- INSTRUCTIONS FOR THE TASK -
An image-free, verbatim transcription of the records is the expected result.

### SOURCE MATERIAL ###

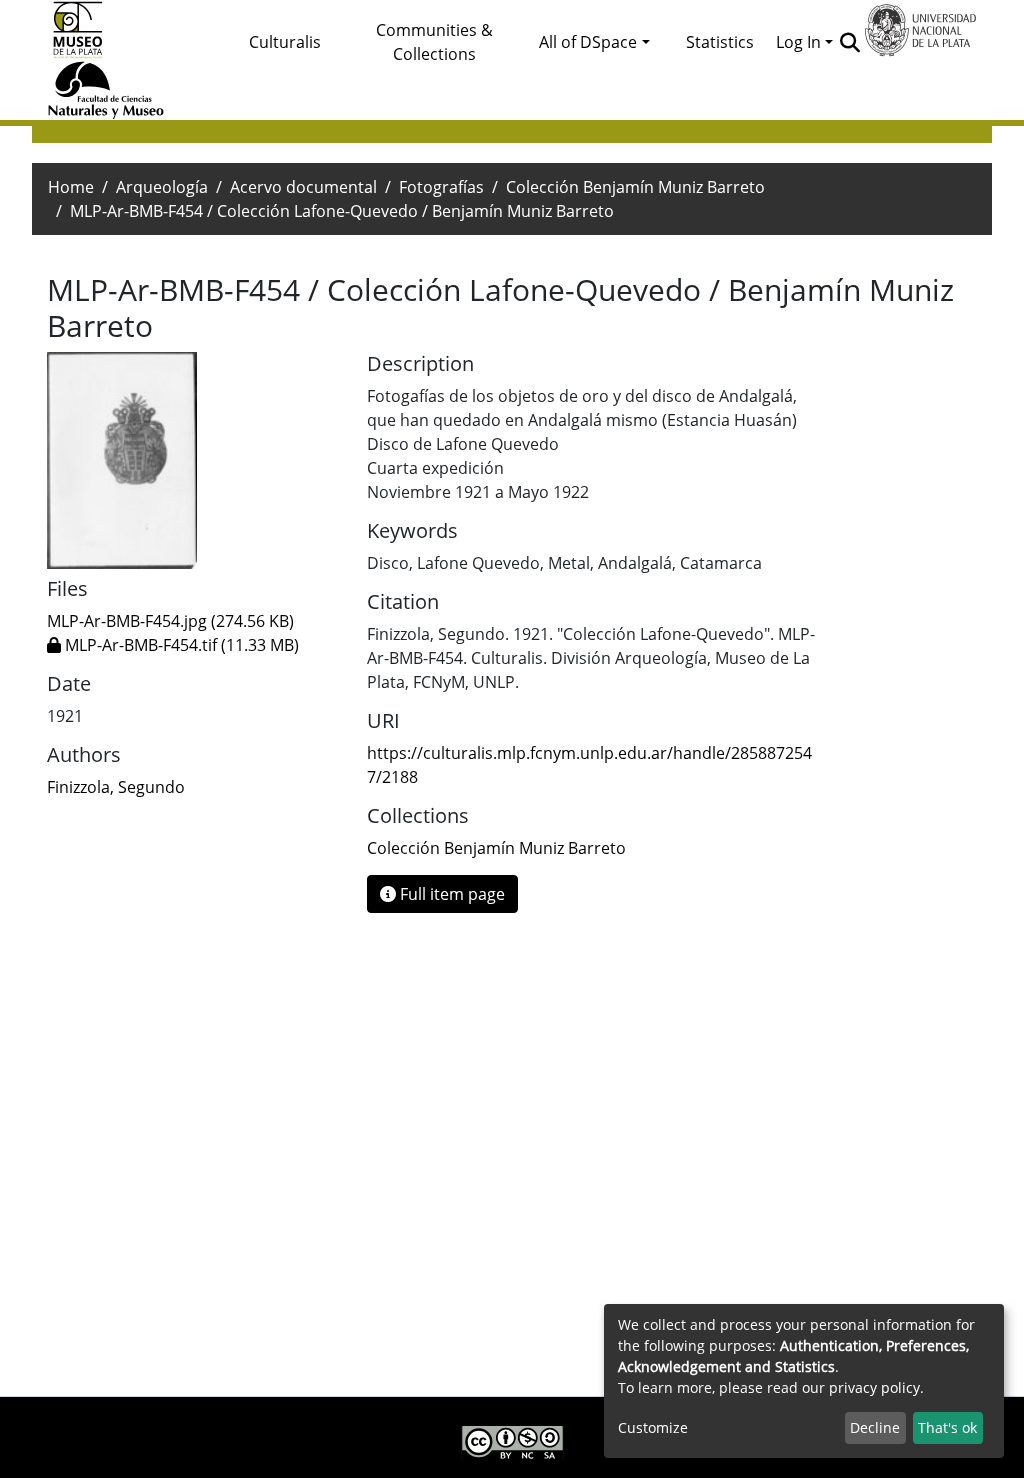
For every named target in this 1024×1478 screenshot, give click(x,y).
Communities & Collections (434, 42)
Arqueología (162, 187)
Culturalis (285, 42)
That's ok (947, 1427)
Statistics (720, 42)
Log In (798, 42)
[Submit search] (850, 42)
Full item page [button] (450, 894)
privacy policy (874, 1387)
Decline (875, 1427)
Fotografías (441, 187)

###

- SOLUTION TO THIS EXERCISE -
For every named target in this 1024×1478 screenshot, give click(x,y).
Communities & Collections (434, 42)
Arqueología (162, 187)
Culturalis (285, 42)
That's ok (947, 1427)
Statistics (720, 42)
Log In (798, 42)
[Submit search] (850, 42)
Full item page [button] (450, 894)
privacy policy (874, 1387)
Decline (875, 1427)
Fotografías (441, 187)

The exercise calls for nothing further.